Intelligent Runtime Management

Intelligent provisioning is great, but it doesn’t stop there. vSphere contains sophisticated mechanisms to optimize your virtual machines and data center usage at runtime. To date, those mechanisms have operated without any knowledge of the applications the virtual machines are trying to support. When you combine the application insights from Hyperic HQ with the virtual infrastructure insights from vCenter it becomes possible to create a combined application health and management model that optimizes the runtime based on application SLAs. For example, if HQ detects that response time from a tc Server node is getting close to the upper bound specified in an SLA, and this correlates with metrics showing that CPU or memory is a bottleneck, then several corrective actions become available including allocating more physical resources to the virtual machine on the existing box, using vMotion to migrate the virtual machine to more powerful hardware, or spinning up additional tc Server virtual machines to share the load.

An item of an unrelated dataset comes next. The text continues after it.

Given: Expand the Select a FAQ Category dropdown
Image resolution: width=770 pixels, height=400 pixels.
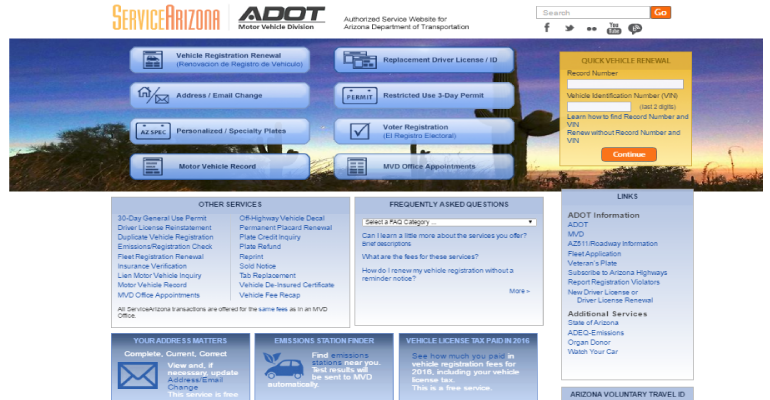Looking at the screenshot, I should point(449,221).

On the subject of scaling up (or down), the scale points are just another piece of metadata in the deployment blueprint “1..n” (or “3..8”, or whatever you decide) of the servers playing this role. Having specified that, just leave Hyperic HQ and vCenter working in tandem to manage and optimize the number of servers for you (even to the extent of powering off physical machines that aren’t temporarily aren’t needed to save on energy costs) - all based on application SLA and virtual infrastructure SLAs that you specify.

At your fingertips

Although I’ve focused mostly on the actual deployment into production in this blog post, this technology can also be incredibly valuable during development. Imagine having a catalog of virtual machines representing all of the different environments in which your application has to run (different browsers, OSs, app servers etc. as appropriate), and the ability to launch and test your application in any one of those straight from your IDE. Imagine being able to snapshot the state of a set of virtual machines when a hard to reproduce bug occurs during QA, and then have a developer independently fire up and analyze their own copy of those VMs right from within the SpringSource Tool Suite. Imagine being able to run basic scale and performance tests in a representative production environment without the hassle of having to actually set one up. Imagine...

Bring it on...

Another wave of innovation, another industry disruption point. At SpringSource, these are the challenges we love, and the challenges we thrive on. Bring it on!